Together with Marijan Šunjić, Martin Nedić, Jako Baltić, Blaž Josić and fra Grgo Martić, Jukić's cultural and political orientation was based on the para-political tradition of Bosna Srebrena as a Franciscan province and the only officially recognized entity under the influence of the Catholic Church in the Ottoman Balkans at the time.

Founder and editor of the first literary magazine in Bosnia and Herzegovina, Bosanski prijatelj (Bosnian Friend), Jukić was an advocate of the religion-independent cultural identity which put into practice the idea of universal civic education not tied to religious affiliation. For him, as Ivan Lovrenović observed in his seminal work Bosanski Hrvati, ethnic and denominational borders of the Bosnian microcosm were neither absolute nor God-given. The magazine was a forerunner of the newspaper in Bosnia and Herzegovina, with many historians characterising it as the first newspaper. It was published, according to Jukić, who also entirely authored the first issue, "in pure Croatian language". The historical, cultural and ethnological subjects encompassed the Croatian corpus's historical events, people and customs. The first two issues were dedicated only to Catholic writers. The term "Bošnjak" used in the newspaper implied only Catholic and Eastern Orthodox populace, while the term for the Bosnian Muslims was "Bosnian Turks". For example, while advocating for the collection of funds for public schools, Jukić considered only the schools for Christians "of both denominations", excluding the Muslims.

Jukić's famous 1850 memorandum to the Ottoman government, titled Želje i molbe kristjanah u Bosni i Hercegovini, koje ponizno prikazuju njegovom veličanstvu sretnovladajućem sultanu Abdul-Medžidu, represents the first draft of a European-inspired civic constitution in the history of Bosnia and Herzegovina. In it, Jukić demands that the Catholic and Orthodox populations of Bosnia are no longer called raja but citizens of the Ottoman Empire, just like the ruling Muslim stratum of the Bosnian society at the time.

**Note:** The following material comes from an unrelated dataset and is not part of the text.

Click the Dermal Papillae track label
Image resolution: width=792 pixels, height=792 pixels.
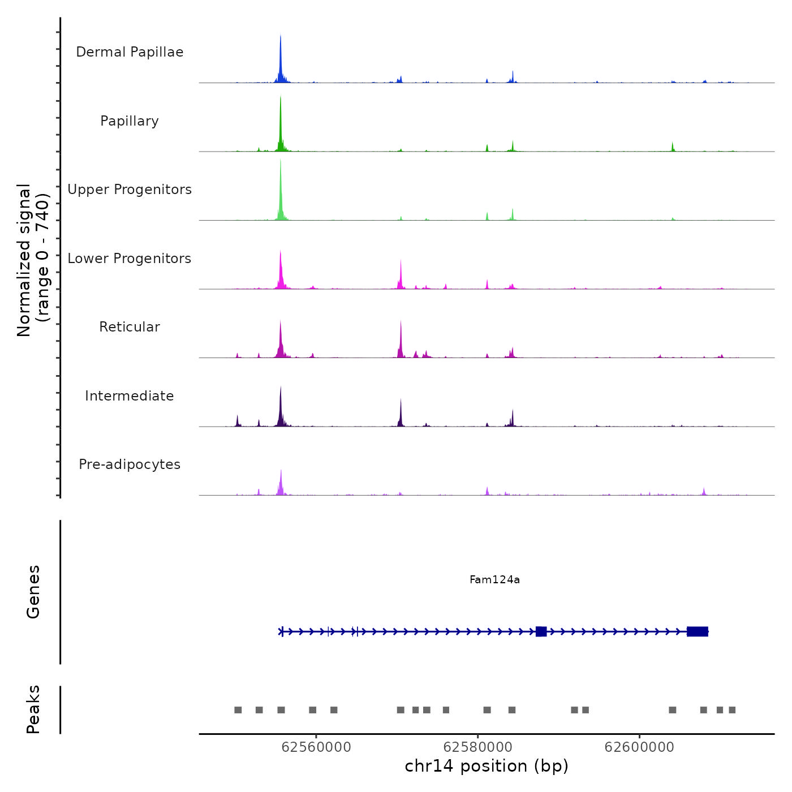click(130, 52)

In 1851, Jukić published a history of Bosnia. In it, he wrote that the Bosnian Muslim aristocracy "sprang from the bad Christians who turned Muslim, because only thus could they protect their land.

However, Jukić's national belonging was always. It was primarily defined as Bosnian (he regularly wrote under the pseudonym of Slavoljub Bošnjak (Slavophile Bosnian), and in such a way to include all ethnic and denominational groups inhabiting this space. The only other cultural identity he recognised was Illyrian, as a cultural supra-identity of all South Slavs; however, he never saw the future or destiny of Bosnia as anything else but its national and organisational unity. Until his death, no other idea of the collective cultural identity of Bosnians and Herzegovinians had a more significant presence or a more significant advocate.